_What to produce_
Of the entries below, restate word for word only the section that runs from the line with "Éclairage Véhicule (489, 85)" to the line with "Retour à Autoradios Jeep (529, 2183)", counting both ends.

--- START ---

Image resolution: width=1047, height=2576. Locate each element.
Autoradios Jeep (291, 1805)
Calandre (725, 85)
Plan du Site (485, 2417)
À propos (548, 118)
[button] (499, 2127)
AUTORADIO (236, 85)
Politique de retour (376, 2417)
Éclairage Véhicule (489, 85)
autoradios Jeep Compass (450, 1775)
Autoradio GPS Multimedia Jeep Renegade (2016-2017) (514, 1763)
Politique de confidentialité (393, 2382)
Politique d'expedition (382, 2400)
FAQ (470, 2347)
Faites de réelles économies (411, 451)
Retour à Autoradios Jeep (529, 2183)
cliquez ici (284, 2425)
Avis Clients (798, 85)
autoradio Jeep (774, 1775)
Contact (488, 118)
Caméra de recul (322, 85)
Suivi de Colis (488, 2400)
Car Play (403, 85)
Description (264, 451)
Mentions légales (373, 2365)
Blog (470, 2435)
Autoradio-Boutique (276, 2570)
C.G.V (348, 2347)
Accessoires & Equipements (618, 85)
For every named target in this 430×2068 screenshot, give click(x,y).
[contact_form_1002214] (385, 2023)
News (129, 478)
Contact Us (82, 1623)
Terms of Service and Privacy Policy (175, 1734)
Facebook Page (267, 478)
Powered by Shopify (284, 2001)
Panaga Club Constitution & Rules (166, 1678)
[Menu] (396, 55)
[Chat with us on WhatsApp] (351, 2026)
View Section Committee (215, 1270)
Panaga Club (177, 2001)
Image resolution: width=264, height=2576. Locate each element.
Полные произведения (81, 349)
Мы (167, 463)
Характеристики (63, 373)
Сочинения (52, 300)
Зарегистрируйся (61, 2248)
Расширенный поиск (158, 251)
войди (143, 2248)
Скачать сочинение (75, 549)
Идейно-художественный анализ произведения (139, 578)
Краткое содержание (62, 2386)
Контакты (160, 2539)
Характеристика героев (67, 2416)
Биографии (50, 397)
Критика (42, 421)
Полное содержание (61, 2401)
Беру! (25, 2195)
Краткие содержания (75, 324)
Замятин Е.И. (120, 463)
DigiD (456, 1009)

--- END ---

_Response below_
Éclairage Véhicule (489, 85)
autoradios Jeep Compass (450, 1775)
Autoradio GPS Multimedia Jeep Renegade (2016-2017) (514, 1763)
Politique de confidentialité (393, 2382)
Politique d'expedition (382, 2400)
FAQ (470, 2347)
Faites de réelles économies (411, 451)
Retour à Autoradios Jeep (529, 2183)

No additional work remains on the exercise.